Highlighting the web of integrations that hold many online services and applications together, Maimon said that “in the context of Yahoo search and on several other Yahoo properties including Flickr, we will continue to support maps. We made this decision to better align resources to Yahoo’s priorities as our business has evolved since we first launched Yahoo Maps eight years ago.”
GeoPlanet and PlaceSpotter, two location-based application programming interfaces (APIs), are also being retired, but developers have alternatives.
“The functionality provided by these APIs are available today through Yahoo Query Language (YQL) and BOSS. Information on how to migrate the APIs is available on the websites for YQL (non-commercial usage with rate limited to 2,000 queries per day, per table, per app ID) and BOSS (commercial usage),” Maimon explained.

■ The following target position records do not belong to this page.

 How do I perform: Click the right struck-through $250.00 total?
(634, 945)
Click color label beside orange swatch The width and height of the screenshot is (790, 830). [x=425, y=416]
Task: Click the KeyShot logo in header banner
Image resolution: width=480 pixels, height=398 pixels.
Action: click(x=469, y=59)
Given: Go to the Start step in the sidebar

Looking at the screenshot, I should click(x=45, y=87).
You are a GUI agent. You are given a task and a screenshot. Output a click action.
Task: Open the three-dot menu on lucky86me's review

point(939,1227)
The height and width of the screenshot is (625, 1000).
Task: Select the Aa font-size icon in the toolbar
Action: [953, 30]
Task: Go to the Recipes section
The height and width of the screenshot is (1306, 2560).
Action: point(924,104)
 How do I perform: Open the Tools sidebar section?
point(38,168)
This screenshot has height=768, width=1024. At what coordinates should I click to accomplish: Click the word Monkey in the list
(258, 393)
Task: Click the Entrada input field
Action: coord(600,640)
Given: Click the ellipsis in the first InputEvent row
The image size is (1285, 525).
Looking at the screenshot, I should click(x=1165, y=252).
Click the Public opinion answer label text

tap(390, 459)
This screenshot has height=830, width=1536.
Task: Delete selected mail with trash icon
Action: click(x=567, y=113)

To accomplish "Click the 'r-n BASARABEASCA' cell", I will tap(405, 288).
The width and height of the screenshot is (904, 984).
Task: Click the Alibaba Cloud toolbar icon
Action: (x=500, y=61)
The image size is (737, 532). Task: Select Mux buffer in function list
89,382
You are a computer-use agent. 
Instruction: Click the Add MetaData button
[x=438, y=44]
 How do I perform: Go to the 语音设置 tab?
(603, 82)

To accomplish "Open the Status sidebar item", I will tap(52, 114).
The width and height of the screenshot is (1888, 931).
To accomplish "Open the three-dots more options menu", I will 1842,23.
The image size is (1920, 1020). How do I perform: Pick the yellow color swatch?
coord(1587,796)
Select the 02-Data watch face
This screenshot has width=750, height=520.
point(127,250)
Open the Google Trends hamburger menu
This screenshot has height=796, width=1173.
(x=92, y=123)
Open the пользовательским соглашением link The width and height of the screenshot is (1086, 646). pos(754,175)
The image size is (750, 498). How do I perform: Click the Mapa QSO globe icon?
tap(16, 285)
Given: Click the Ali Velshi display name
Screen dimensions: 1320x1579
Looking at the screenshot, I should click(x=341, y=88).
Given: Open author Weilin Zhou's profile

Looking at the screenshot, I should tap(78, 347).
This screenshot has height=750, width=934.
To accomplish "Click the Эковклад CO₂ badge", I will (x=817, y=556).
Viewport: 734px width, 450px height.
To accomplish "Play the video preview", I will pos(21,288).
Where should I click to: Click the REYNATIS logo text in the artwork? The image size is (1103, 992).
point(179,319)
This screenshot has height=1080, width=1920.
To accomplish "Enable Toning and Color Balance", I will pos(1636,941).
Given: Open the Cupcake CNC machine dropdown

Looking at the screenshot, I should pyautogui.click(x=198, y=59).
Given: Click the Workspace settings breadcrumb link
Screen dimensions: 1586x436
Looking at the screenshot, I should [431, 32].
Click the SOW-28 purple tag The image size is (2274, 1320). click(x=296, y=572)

The BOSS API, short for Build your Own Search Service, provides access to Yahoo Web, image and news search. BOSS Geo services offer much of the same functionality currently provided by the old APIs.
Yahoo’s new priorities are search, communications and digital content, he said. Products that don’t fit neatly into those buckets may not be long for this world.
Focusing on those three areas “includes taking a hard look at our existing products and services, and ensuring our resources are spent smartly and with a clear purpose,” Maimon said. “Ultimately, we want to provide you with the best products, platforms and experiences possible.”
Also on the chopping block is Pipes, the company’s Web feed aggregation application that allows users to display mashups consisting of multiple data sources. This summer, Yahoo will begin turning off the spigot.
“Pipes creation will not be supported as of Aug. 30 this year,” Maimon said. “Pipes infrastructure will run until Sept. 30, 2015 in read-only mode to help developers migrate their data.”
Users of older Apple hardware are also in danger of losing access to some Yahoo services. On June 15, the company will stop supporting Yahoo Mail on Apple’s built-in Mail app for iPhones and iPads running system software older than iOS 5, which was released in late 2011. Also on June 15, Yahoo Contacts will no longer support Macs running OS X 10.7 and earlier.
Finally, the company is pulling the plug on “regional, genre-specific media properties to streamline our editorial offering,” revealed Maimon. “The content from these sites will be redistributed across the Yahoo network.” Affected sites include Yahoo Music in France and Canada, Movies in Spain and Entertainment in Singapore, among several others.